Drug Development.

Background: Early-onset Alzheimer's disease (EOAD) associated with amyloid precursor protein (APP) duplications or presenilin (PSEN) variants increases risk of seizures. Targeting epileptiform activity with antiseizure medicine (ASM) administration to AD patients may beneficially attenuate cognitive decline (Vossel et al, JAMA Neurology 2021). However, whether mechanistically distinct ASMs differentially suppress seizures in discrete EOAD models is understudied (Lehmann et al, Neurochem Res 2021). To fill this gap, we validated a moderate-throughput drug screening program consisting of well-established ASM discovery tests applied in three discrete EOAD-associated models: PSEN2 knockout (KO), PSEN2-N141I (Volga German variant), and APP/PS1 mice. Critically, PSEN2-N141I model does not demonstrate accumulated amyloid beta (Ab) whereas APP/PS1 mice show increased Ab expression by ∼6 months-old. We hypothesized EOAD-associated models would differentially influence focal seizure threshold, susceptibility to evoked focal seizures, and ASM sensitivity with advanced age.

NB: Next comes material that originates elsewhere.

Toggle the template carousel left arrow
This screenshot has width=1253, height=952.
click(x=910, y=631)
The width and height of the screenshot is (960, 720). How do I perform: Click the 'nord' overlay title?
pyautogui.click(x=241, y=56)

Method: PSEN2 KO, PSEN2-N141I, APP/PS1, and wild-type (WT) mice were tested beginning at 2-months-old and up to 14-months-old in acute and chronic seizure screens: minimal clonic and 6 Hz focal seizure threshold, 6 Hz electroconvulsive test, corneal kindling, and kainic acid-induced status epilepticus (KA-SE), consistent with our published methods for ASM discovery (Barker-Haliski et al, Neurochem Res 2017; Knox et al, Epilepsia 2021). Mice were assessed in two seizure threshold tests every 2 months until 12-months-old. Mechanistically distinct ASMs (diazepam, valproic acid, lamotrigine, and levetiracetam) profiled genotype-specific pharmacosensitivity in the seizure assays (6 Hz, corneal kindling, and KA-SE).

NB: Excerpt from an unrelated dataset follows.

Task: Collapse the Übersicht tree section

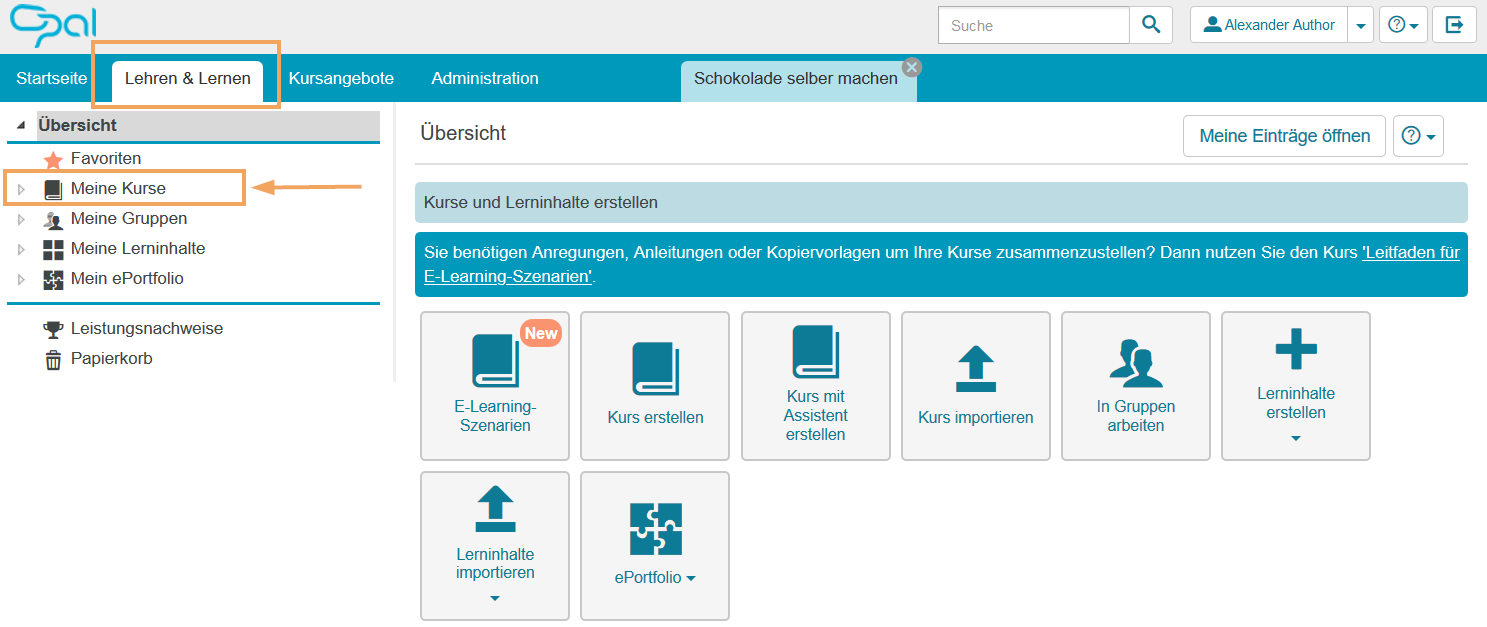Action: click(22, 126)
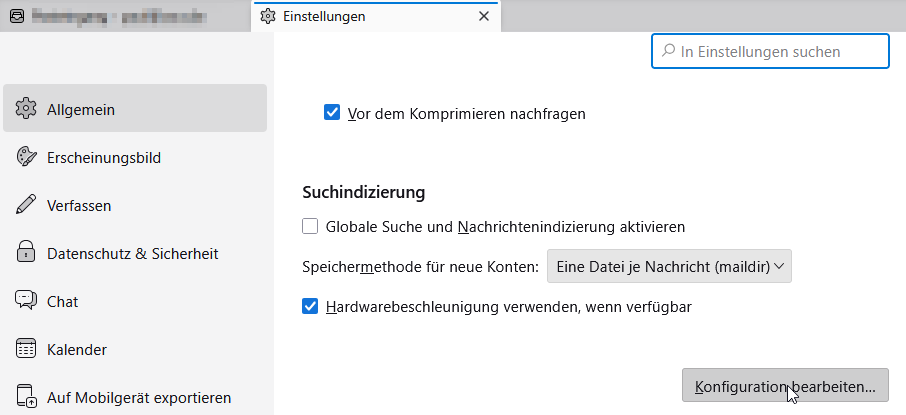Click the Chat speech bubble icon
Viewport: 906px width, 415px height.
(27, 301)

Result: Functional connectivity differences appeared as notable blunting of age-related increases in 6 Hz seizure threshold of APP/PS1 mice by as early as 4-months-old (APP/PS1 median convulsant current: 24.6 mA [22.2-26.9] versus WT: 31.7 [27.8-36.9]). Chronic kindled seizure susceptibility varied by genotype, with ASM-specific differences in seizure control between EOAD models. Specifically, kindled seizures of aged APP/PS1 mice were more sensitive to valproic acid and levetiracetam, whereas valproic acid and lamotrigine were more potent in aged PSEN2-N141I mice.

Conclusion: EOAD-associated risk genes do not equally influence age-related seizure susceptibility or impact ASM efficacy; seizures in AD may require precision medicine interventions. Further ASM profiling focused on attenuating neuronal hyperexcitability may uncover novel disease-modifying strategies for AD.